(Aufgabe 1) Nenne alle Gerätepfade unter /dev, die im Textauszug über Netzwerk und Sound unter Linux vorkommen.

(Textauszug)
Sodele , netzwerk habe ich am laufen. Es ist der Treiber "forcedeth"

Allerdings erzeugt udev kein /dev/eth0 mehr, so dass ich keine feste netzwerkadresse habe, sondern auf dhcp angewiesen bin.

Als soundtreiber wird "snd_hda_intel" geladen. Alsamixer zeigt mir auch "ALC" an, ich kriege mit @cat /dev/urandom > /dev/dsp@ auch krach...

allerdings haengt sich mpg321 auf (mehr hab ich noch nicht kompiliert)

----------

## blice

Sound läuft auch normal, bis auf eine ausnahme :

im Kernel Alsa und OSS aus:

echo 'USE="$USE oss" ' >> /etc/make.conf' 

ALSA_CARDS="hda-intel" emerge alsa-driver 

wegen den ausnahmen :

2 neue thread aufmachen muss, da ja multi.fragen nicht gewünscht sind..

----------

## sirro

 *blice wrote:*   

> Allerdings erzeugt udev kein /dev/eth0 mehr, so dass ich keine feste netzwerkadresse habe, sondern auf dhcp angewiesen bin.

 

/dev/eth0 habe ich IIRC bisher noch auf keinem System gesehen. Netzwerkdevices werden da in der Regel nicht angelegt.

Momentan habe ich es auf jeden Fall nicht und eine fest Adresse.

----------

(Bereitgestellte Datensätze)

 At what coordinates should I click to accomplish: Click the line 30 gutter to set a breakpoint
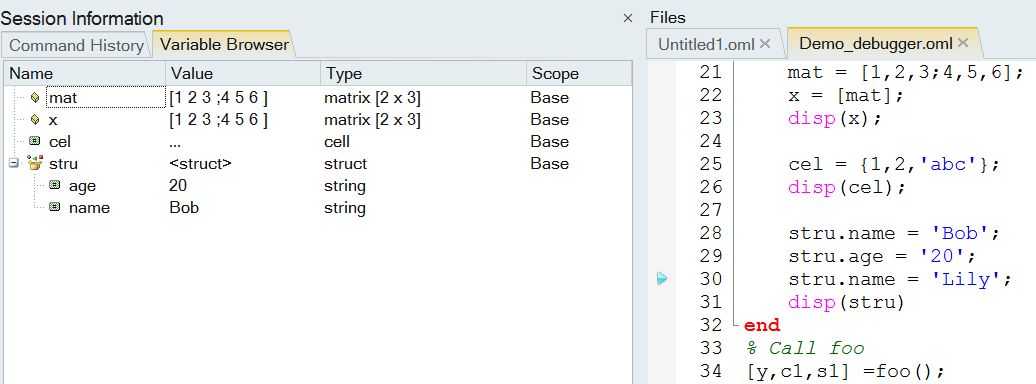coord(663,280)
==
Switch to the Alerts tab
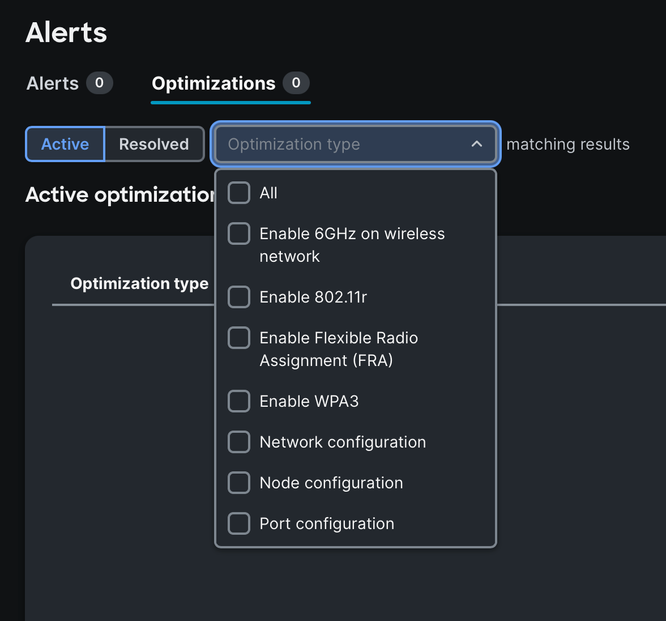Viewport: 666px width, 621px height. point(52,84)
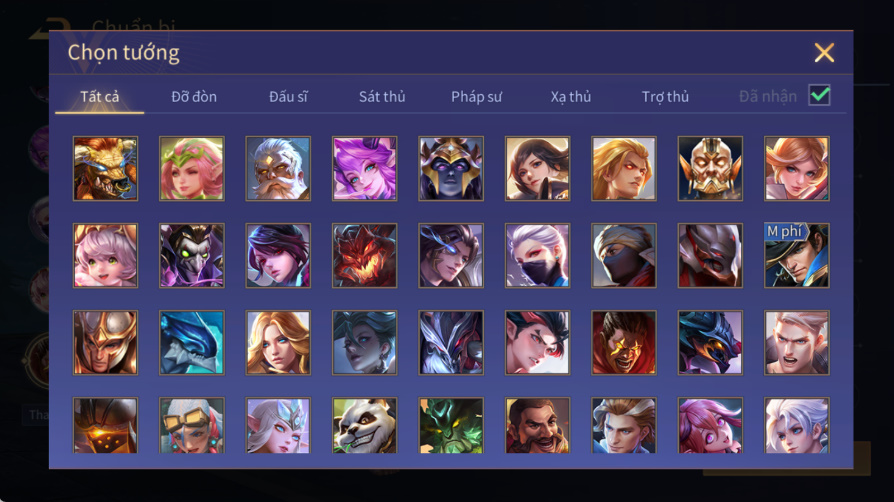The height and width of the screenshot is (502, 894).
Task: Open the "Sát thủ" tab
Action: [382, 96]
* * *
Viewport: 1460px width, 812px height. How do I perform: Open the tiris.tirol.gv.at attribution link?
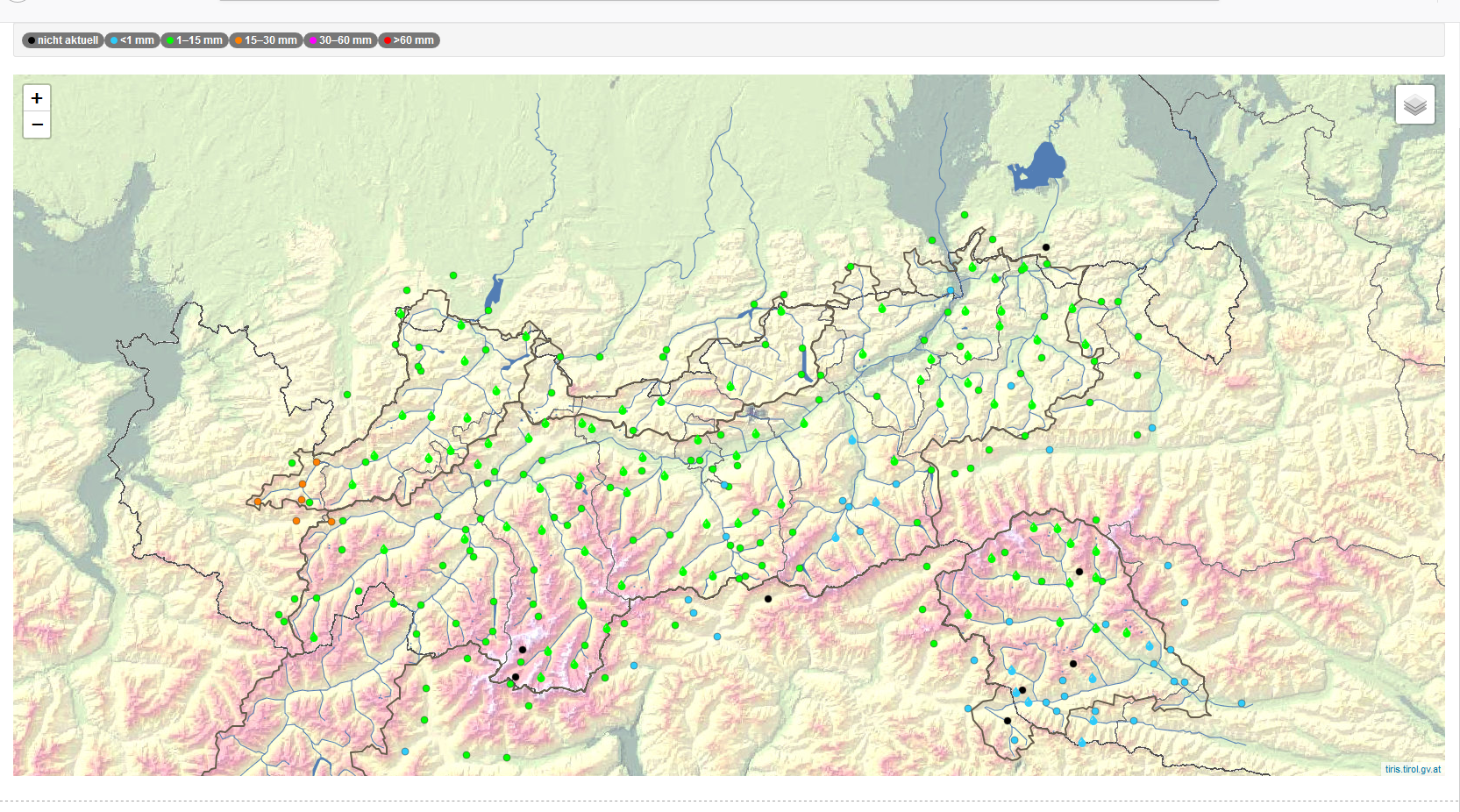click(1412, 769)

(Aufgabe 2) Addiere in den Datensätzen im Abschnitt von der Zeile mit „At what coordinates“ bis einschließlich der Zeile mit „coord(663,280)“ zu jeder Koordinate in den Antworten 139. Gib nur diese Zeilen samt Anweisungen neu aus und lass die Bilder dabei weg.

(Lösung 1) /dev/eth0, /dev/urandom, /dev/dsp

(Lösung 2)
 At what coordinates should I click to accomplish: Click the line 30 gutter to set a breakpoint
coord(802,419)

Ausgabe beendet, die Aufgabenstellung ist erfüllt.